As it is, dogs are not permitted in dining areas according to the national standard but, as anyone who has travelled far enough away from the city will know, certain places flout these rules, allowing dogs to follow their owners more-or-less anywhere they go. Some towns even go further, passing rulings to allow pets in eateries.

“A number of jurisdictions have specifically regulated to allow pet dogs in outdoor dining areas, resulting in an inconsistent approach across Australia,” said Mr McCutcheon. This is the disparity that the proposal, P1018, is aiming to address via a consensus and standardised ruling.

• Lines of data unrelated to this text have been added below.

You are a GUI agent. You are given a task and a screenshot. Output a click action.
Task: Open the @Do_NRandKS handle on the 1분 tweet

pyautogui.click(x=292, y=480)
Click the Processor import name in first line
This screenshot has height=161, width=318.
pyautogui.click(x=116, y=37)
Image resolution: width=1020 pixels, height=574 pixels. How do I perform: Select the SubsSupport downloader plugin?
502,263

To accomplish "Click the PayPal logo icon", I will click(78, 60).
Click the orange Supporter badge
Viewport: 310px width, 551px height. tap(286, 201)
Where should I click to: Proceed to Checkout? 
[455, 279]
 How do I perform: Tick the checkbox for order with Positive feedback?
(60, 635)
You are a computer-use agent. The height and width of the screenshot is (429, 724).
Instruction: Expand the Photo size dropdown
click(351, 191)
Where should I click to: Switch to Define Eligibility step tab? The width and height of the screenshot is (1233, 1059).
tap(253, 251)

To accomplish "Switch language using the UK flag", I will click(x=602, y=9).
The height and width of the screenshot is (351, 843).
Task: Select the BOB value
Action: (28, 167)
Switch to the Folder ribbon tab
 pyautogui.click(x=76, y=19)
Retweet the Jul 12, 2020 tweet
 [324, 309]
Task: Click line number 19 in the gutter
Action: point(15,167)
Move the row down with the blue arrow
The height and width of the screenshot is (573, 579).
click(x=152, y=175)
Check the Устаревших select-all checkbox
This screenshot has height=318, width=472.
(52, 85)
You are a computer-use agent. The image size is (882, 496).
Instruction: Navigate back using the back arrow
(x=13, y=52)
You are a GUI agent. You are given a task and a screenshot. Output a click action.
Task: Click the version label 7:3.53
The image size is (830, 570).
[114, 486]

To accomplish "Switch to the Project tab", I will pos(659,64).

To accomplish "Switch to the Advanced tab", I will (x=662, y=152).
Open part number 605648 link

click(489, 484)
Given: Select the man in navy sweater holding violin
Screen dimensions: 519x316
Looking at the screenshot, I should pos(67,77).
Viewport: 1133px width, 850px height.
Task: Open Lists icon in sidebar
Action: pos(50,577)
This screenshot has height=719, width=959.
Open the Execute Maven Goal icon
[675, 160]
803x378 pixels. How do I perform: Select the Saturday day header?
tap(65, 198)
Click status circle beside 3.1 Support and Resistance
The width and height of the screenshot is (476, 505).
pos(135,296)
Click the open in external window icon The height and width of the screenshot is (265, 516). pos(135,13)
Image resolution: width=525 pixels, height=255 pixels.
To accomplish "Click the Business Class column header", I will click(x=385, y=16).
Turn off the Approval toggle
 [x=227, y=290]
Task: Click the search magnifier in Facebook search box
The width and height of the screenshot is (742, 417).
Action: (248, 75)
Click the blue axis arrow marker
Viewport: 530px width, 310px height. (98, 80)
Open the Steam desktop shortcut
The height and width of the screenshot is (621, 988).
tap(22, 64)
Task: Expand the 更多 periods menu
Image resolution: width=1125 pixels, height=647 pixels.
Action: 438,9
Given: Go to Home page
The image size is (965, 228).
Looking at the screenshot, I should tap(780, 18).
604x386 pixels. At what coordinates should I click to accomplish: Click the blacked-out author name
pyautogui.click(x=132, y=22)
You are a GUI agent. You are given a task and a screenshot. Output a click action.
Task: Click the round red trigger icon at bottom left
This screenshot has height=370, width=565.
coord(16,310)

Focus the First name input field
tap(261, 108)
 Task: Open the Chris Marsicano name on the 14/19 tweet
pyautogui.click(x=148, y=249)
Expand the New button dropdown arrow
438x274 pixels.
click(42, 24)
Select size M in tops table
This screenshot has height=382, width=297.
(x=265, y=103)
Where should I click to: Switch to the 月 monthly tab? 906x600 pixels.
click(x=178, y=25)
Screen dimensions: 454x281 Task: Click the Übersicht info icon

This news has arrived with the minimum of noise, although some people are no doubt upset at the prospect of sharing their meals with some mangy dogs.

But fuck those people. People eat too much these days anyway. And the majority of people seem to like dogs so, like I said, fuck them.

I worked at a bar on Caxton Street, and it was a miserable scum-filled hovel of a place with neurotic, scheming, mercenary owners. One of the owners was a mean-spirited Chinese lady with a Napoleonic complex and a habit of screaming abuse in a shrill voice before storming off on stripper-heeled boots to the office to chain-smoke and dote on her dogs. The place was a poorly-run shit-hole with near-crooked management and goddamned karaoke seven nights a week. It was horrible. The highlight of the entire experience for me is the time one of the dogs, a little white mollycoddled-to-the-point-of-spastic Bichon, got loose of office and got to run around the restaurant chasing my heels and catching scraps of meat. It lasted only a few minutes but the dog was happy, the few customers thought it was hysterical, and I was silently wishing a particularly unforgiving health inspector would walk in right then and shut the soul-crushing rat-hole down. Then the mad Chinese lady caught up with her puppy, yelled something shrill at me and stormed off, her heels clack-clack-clacking on the wooden floor as the fluffy little Bichon looked sadly over her shoulder at the restaurant where it enjoyed the happiest four minutes a dog ever had.

But I digress. The point was that a little dog in the restaurant was barely disruptive so unless the dog is rabid and loose, there is a minimum of damage it can do to an outdoor dining area. I approve of the idea, with a few obious caveats.